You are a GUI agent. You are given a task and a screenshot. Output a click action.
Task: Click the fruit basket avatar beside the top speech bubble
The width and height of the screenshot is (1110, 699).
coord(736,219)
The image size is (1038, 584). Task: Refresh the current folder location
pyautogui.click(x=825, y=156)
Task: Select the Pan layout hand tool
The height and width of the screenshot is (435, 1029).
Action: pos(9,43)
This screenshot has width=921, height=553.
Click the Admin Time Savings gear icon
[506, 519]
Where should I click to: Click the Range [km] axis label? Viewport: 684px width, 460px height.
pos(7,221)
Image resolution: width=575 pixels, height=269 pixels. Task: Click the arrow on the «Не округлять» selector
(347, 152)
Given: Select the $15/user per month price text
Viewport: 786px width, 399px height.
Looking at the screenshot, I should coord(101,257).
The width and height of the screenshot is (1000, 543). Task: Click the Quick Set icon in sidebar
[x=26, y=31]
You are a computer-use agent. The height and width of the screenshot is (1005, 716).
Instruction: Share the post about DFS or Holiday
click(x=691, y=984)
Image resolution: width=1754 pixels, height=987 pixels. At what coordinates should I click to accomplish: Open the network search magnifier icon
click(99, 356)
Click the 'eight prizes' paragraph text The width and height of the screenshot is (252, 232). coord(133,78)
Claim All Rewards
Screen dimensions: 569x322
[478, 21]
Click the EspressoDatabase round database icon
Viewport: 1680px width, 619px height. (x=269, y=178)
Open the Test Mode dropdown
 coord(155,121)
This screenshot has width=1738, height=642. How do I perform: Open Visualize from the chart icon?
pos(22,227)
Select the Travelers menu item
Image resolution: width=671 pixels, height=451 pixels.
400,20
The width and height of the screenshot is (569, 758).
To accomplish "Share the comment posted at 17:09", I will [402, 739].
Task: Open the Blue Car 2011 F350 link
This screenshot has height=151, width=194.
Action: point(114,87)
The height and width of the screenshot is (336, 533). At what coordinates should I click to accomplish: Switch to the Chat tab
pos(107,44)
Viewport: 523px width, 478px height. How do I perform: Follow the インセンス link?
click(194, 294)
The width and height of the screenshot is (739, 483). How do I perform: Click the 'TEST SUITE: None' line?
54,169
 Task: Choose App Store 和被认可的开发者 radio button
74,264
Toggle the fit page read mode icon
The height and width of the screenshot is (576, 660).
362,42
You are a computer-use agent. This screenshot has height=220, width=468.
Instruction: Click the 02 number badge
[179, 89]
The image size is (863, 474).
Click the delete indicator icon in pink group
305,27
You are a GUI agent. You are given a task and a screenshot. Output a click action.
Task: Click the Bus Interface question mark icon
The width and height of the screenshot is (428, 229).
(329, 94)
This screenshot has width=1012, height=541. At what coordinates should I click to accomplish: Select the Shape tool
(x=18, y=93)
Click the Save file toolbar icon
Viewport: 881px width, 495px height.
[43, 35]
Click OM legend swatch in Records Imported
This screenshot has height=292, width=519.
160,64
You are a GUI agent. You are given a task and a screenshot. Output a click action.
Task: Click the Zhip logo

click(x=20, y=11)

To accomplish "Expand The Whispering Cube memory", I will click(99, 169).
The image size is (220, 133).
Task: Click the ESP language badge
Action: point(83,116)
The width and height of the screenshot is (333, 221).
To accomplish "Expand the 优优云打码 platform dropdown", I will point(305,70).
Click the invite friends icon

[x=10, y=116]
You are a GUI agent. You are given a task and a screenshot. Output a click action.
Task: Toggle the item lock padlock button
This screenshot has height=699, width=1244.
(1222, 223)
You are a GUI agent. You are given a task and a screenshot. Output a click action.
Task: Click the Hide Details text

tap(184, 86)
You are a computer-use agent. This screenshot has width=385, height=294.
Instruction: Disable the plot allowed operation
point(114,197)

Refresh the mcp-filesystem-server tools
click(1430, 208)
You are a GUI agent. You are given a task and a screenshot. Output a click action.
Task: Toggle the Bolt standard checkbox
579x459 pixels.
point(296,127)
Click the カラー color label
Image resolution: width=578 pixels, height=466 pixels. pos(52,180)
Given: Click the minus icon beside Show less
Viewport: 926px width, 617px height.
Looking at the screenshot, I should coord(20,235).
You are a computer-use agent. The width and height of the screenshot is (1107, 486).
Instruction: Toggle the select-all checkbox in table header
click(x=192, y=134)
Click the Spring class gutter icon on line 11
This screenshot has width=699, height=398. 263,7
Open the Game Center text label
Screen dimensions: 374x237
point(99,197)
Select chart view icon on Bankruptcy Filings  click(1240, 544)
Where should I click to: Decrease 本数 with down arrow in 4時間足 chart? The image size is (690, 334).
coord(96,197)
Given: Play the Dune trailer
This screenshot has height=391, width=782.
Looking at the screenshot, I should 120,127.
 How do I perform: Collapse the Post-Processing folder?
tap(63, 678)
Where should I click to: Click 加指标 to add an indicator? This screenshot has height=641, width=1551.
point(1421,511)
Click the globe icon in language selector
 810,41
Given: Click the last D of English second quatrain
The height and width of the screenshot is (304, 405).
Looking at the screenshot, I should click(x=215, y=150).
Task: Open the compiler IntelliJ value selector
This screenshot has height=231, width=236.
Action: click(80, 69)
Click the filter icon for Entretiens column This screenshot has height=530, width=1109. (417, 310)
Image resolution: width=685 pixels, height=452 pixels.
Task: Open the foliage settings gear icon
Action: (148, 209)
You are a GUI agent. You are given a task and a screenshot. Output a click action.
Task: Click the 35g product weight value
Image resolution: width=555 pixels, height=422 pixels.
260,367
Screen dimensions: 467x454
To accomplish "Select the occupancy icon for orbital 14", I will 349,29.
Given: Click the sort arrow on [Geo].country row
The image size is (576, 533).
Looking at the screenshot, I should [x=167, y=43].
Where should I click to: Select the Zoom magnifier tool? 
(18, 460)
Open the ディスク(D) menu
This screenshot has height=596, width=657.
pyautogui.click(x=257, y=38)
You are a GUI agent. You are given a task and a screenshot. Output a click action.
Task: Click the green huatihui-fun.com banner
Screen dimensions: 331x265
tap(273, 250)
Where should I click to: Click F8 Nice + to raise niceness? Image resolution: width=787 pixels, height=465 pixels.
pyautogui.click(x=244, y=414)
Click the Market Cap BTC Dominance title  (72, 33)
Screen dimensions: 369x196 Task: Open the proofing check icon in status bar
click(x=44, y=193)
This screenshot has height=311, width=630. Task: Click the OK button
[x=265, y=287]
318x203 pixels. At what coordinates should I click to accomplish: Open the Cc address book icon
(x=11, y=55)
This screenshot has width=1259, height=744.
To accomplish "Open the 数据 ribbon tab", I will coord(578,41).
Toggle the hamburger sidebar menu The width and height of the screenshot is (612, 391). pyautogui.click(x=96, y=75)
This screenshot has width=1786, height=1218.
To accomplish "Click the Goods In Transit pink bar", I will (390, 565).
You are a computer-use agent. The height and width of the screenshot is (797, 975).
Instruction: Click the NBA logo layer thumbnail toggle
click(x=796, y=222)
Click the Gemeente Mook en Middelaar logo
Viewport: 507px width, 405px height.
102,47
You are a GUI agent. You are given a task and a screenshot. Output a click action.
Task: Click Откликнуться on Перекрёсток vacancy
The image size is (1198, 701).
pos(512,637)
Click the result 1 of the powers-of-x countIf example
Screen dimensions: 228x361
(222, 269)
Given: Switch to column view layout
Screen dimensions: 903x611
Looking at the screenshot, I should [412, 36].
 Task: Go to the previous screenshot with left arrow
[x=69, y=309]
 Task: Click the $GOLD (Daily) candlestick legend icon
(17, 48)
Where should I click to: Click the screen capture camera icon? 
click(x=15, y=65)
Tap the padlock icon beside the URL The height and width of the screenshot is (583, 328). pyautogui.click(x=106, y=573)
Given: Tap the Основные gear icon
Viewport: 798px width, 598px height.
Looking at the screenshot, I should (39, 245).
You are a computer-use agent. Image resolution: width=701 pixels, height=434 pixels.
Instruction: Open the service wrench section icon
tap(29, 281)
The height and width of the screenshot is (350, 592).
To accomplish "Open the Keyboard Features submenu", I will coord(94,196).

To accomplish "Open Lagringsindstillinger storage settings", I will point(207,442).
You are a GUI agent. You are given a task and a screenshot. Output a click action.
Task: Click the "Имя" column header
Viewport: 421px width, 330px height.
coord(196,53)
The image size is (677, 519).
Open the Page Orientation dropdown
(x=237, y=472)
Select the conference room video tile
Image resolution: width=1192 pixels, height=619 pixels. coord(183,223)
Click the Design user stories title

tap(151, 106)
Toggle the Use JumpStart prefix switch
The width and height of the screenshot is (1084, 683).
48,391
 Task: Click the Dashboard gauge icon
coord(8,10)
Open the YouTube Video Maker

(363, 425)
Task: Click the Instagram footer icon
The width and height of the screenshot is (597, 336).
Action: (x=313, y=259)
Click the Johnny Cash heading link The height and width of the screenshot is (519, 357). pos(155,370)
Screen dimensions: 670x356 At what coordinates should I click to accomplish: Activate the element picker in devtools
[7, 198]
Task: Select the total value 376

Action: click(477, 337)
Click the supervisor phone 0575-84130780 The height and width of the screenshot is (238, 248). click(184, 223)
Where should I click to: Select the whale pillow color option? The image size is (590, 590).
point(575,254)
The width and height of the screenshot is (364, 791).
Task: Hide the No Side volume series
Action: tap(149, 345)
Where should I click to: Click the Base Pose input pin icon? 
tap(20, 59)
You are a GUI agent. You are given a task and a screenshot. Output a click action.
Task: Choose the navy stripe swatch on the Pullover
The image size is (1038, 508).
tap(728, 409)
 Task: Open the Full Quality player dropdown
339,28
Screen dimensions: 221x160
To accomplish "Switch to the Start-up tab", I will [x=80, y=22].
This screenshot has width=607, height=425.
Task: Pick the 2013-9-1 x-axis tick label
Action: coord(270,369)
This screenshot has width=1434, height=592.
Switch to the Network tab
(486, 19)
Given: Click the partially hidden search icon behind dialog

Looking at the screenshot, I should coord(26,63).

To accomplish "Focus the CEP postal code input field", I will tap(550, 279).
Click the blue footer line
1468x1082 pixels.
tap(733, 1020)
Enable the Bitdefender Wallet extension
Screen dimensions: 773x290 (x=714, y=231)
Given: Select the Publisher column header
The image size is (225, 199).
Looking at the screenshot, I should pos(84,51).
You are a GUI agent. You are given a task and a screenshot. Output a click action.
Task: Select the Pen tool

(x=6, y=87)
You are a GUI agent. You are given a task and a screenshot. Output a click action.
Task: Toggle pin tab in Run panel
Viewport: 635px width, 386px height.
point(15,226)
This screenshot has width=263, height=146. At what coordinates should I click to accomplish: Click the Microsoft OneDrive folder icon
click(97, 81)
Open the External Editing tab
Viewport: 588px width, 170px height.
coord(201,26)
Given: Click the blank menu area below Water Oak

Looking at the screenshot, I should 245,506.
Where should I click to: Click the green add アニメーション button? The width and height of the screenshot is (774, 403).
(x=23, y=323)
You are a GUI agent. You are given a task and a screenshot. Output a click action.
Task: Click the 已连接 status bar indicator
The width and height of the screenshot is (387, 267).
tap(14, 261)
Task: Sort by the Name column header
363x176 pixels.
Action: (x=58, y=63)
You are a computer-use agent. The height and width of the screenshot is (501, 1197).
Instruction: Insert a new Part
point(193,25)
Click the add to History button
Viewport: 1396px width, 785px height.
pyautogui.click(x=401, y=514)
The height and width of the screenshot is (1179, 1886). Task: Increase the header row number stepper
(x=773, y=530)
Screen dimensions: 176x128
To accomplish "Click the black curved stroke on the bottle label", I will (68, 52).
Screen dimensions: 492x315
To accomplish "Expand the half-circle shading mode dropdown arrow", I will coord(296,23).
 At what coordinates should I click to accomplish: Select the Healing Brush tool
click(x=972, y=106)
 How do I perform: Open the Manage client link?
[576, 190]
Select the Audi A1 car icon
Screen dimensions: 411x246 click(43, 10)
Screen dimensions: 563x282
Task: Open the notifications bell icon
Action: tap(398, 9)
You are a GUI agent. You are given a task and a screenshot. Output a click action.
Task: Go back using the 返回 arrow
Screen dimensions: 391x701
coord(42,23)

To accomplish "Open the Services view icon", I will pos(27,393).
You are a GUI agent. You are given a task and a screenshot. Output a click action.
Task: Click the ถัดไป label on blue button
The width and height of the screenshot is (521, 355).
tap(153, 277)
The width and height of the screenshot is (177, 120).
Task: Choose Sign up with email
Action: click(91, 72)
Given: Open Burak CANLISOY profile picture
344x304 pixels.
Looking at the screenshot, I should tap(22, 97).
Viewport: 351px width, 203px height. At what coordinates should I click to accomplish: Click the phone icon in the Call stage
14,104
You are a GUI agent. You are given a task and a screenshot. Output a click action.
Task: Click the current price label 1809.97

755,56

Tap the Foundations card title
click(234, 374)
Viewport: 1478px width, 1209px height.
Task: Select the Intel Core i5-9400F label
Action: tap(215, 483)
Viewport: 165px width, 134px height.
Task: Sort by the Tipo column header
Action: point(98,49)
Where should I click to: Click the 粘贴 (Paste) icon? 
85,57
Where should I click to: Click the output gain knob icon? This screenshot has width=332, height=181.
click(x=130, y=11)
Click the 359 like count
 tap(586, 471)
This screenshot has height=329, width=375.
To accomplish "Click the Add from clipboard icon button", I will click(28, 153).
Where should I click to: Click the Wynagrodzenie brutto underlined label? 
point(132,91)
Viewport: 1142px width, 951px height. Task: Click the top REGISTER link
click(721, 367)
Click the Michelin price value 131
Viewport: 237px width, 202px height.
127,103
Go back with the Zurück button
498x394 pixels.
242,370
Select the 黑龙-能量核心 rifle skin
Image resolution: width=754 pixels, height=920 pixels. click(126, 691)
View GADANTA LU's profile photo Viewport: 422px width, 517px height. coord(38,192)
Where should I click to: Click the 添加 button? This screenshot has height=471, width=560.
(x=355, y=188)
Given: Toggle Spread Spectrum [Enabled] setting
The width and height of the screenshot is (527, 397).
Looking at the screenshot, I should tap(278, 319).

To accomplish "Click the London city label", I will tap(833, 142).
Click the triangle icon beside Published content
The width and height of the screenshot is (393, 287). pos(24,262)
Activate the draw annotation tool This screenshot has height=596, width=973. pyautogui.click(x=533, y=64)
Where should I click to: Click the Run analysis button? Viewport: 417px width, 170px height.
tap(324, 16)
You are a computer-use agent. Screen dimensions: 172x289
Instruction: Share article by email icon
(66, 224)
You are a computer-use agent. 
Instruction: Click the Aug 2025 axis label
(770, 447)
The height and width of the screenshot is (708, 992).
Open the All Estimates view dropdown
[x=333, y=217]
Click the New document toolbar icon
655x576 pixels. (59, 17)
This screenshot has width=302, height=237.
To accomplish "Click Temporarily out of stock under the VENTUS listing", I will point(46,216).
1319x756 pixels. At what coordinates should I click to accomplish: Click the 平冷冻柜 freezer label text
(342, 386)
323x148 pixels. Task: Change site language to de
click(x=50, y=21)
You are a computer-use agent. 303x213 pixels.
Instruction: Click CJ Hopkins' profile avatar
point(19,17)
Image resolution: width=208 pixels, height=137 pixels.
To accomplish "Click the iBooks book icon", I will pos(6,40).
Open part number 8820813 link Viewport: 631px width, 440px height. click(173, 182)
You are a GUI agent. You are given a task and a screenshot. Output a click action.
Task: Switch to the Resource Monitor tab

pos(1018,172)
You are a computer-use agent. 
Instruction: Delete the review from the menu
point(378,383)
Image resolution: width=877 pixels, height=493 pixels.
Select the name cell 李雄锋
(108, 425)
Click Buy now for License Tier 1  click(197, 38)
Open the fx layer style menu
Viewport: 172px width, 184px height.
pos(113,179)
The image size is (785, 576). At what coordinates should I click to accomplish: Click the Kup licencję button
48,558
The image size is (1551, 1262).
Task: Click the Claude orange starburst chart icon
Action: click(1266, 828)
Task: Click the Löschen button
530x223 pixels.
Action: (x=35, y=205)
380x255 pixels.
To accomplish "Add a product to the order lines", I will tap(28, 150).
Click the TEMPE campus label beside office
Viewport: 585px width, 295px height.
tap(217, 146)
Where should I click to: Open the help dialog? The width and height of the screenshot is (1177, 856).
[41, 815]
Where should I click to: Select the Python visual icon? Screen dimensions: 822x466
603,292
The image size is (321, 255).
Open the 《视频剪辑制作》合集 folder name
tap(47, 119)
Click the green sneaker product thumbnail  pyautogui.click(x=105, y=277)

◆ ◆ ◆ ◆ ◆ ◆ ◆

Task goal: Please repeat the part of the material that opens with the line containing "Open the YouTube Video Maker" and closes with the line containing "tap(733, 1020)", both included.

Full answer:
Open the YouTube Video Maker

(363, 425)
Task: Click the Instagram footer icon
The width and height of the screenshot is (597, 336).
Action: (x=313, y=259)
Click the Johnny Cash heading link The height and width of the screenshot is (519, 357). pos(155,370)
Screen dimensions: 670x356 At what coordinates should I click to accomplish: Activate the element picker in devtools
[7, 198]
Task: Select the total value 376

Action: click(477, 337)
Click the supervisor phone 0575-84130780 The height and width of the screenshot is (238, 248). click(184, 223)
Where should I click to: Select the whale pillow color option? The image size is (590, 590).
point(575,254)
The width and height of the screenshot is (364, 791).
Task: Hide the No Side volume series
Action: tap(149, 345)
Where should I click to: Click the Base Pose input pin icon? 
tap(20, 59)
You are a GUI agent. You are given a task and a screenshot. Output a click action.
Task: Choose the navy stripe swatch on the Pullover
The image size is (1038, 508).
tap(728, 409)
 Task: Open the Full Quality player dropdown
339,28
Screen dimensions: 221x160
To accomplish "Switch to the Start-up tab", I will [x=80, y=22].
This screenshot has width=607, height=425.
Task: Pick the 2013-9-1 x-axis tick label
Action: coord(270,369)
This screenshot has width=1434, height=592.
Switch to the Network tab
(486, 19)
Given: Click the partially hidden search icon behind dialog

Looking at the screenshot, I should coord(26,63).

To accomplish "Focus the CEP postal code input field", I will tap(550, 279).
Click the blue footer line
1468x1082 pixels.
tap(733, 1020)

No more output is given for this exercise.